# Passage to read
begin
Teens are spending more than one-third of their days using media such as online video or music — nearly nine hours on average, according to a new study from the family technology education non-profit group, Common Sense Media. For tweens, those between the ages of 8 and 12, the average is nearly six hours per day.
The Common Sense census was designed to set a new statistical baseline for research on teen and pre-teen media use, said Jim Steyer, the group's executive director. Even as someone who spends all day looking at these issues, Common Sense Media executive director Jim Steyer said he was staggered by the amount of time that young people are spending consuming media — and how little the government has done to explore what that means.
"Where is the research?" Steyer said. "We're conducting the biggest experiment on our kids — the digital transition — without research."
It's hard to fully judge how much screen time has increased in recent years. The closest study to Common Sense Media's may be the Kaiser Family Foundation's 2010 study, which estimated an average of five-and-a-half hours of media use for those ages 8-10, 8 hours and 40 minutes for those aged 11-14, and just under 8 hours for 15-18 year-olds.
The Common Sense study, which surveyed 2,600 youths, used a different methodology than the Kaiser Family Foundation, so it is difficult to make a direct comparison between the two findings.
end
# Written instruction 1
Quote the article on teen media use word for word, from "The Common Sense study, which" up to and including "the two findings.".
# Written instruction 2
Translate this sentence from the article on teen media use into Spanish: "It's hard to fully judge how much screen time has increased in recent years."
# Written instruction 3
Write what comes next in the article on teen media use, picking up right after its final sentence.

# Raw records
begin
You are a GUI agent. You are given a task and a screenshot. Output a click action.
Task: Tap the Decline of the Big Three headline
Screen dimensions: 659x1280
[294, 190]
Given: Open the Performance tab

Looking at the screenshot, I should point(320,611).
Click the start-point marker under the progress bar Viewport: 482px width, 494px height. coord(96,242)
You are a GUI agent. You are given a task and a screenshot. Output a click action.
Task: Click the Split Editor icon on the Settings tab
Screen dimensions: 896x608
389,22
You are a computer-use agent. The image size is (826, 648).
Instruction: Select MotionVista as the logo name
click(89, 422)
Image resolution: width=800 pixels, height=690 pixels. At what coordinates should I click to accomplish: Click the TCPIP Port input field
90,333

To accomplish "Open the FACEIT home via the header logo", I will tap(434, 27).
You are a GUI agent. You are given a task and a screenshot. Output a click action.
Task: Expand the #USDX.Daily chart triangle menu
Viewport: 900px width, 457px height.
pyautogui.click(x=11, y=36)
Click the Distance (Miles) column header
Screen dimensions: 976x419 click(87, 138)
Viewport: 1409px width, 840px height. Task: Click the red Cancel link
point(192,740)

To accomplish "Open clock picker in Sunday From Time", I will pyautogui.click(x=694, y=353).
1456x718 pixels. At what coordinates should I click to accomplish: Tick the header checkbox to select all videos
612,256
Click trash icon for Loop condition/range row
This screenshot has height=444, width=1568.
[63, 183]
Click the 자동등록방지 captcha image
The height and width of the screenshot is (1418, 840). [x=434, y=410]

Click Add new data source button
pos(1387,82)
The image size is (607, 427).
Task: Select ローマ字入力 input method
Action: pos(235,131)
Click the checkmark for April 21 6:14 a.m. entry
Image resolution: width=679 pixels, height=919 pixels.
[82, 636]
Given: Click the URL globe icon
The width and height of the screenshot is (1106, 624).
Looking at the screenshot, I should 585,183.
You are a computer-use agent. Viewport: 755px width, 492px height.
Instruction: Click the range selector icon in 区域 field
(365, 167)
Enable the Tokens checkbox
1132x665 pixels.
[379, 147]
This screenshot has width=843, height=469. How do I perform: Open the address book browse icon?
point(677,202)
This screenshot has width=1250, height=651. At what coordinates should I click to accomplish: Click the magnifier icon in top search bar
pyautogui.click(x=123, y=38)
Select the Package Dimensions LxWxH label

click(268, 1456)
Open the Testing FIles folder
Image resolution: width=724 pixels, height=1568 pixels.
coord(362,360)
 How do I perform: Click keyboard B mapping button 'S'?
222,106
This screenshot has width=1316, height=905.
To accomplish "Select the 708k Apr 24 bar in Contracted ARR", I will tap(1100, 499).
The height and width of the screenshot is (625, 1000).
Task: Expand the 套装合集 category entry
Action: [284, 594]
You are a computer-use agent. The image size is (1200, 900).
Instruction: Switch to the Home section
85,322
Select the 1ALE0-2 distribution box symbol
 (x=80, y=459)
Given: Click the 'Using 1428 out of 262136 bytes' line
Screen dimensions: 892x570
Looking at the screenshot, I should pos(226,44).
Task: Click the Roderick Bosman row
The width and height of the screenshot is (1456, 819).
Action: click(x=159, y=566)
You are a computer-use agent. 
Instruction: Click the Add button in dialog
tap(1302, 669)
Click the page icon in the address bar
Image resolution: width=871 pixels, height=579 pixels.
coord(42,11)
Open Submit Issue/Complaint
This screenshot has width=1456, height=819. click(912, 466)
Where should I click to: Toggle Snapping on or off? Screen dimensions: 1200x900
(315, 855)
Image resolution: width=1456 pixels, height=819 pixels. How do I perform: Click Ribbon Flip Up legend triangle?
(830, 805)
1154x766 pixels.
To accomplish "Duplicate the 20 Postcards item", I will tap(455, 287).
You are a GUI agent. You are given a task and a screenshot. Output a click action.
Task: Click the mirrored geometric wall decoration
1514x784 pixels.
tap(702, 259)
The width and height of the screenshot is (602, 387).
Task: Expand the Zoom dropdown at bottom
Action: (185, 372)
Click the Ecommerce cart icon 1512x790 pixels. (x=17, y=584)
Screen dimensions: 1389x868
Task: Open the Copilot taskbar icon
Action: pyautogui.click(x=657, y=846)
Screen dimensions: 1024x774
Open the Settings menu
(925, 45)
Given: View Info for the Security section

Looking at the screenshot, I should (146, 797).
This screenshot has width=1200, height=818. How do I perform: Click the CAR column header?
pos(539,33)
end
# Task answer 1
The Common Sense study, which surveyed 2,600 youths, used a different methodology than the Kaiser Family Foundation, so it is difficult to make a direct comparison between the two findings.

# Task answer 2
Es difícil evaluar por completo cuánto ha aumentado el tiempo frente a las pantallas en los últimos años.

# Task answer 3
But there is a definite upward trend, said Steyer, and media use is getting more and more ubiquitous. Teens are often multitasking with media on in the background. "Everything is digital," he said. "We are now in the true emergence of digital natives; that has enormous implications for anyone who cares about media, technology and children."
For many parents, the amount of time kids are spending watching video, listening to music, texting and posting may not be a surprise. Even those who have taken steps to limit their children's media use find that it's hard to compete the allure of a glowing touchscreen.
"It's funny how addictive it can really be," said Bruce Williams, a New York City father of two. His children, he said, are probably more limited in their screen time than others. Williams and his wife didn't even give their daughter a flip phone until the 6th grade, well past the time many of her peers had smartphones. Their 10-year-old son has never had a piece of tech gadgetry to call his own, though he may soon if — like his sister — he attends a middle school that requires him to take the subway.
No member of the family, Williams said, uses Facebook.
But his 13-year-old daughter, who got her first smartphone this year, does have active Instagram and Snapchat accounts, he said. And while she's far from an addict herself, he said, it does seem as if she's often itching for screen time. "She's a good kid and a good student," he said, with a chuckle. "But every moment when it's not homework time or playing-an-instrument time, you'll see her grab a phone, sneak away, and do whatever it is they do."
So what are these kids today doing in all those hours of screen time? In some ways, they're doing things teens have always done. Among tweens, the most common media activities are watching TV and listening to music. Among teens, the activities are the same, though music edges out the television. For tweens, playing mobile and video games, plus watching online videos, round up the top five activities. Teens watch videos, play video games and use social media.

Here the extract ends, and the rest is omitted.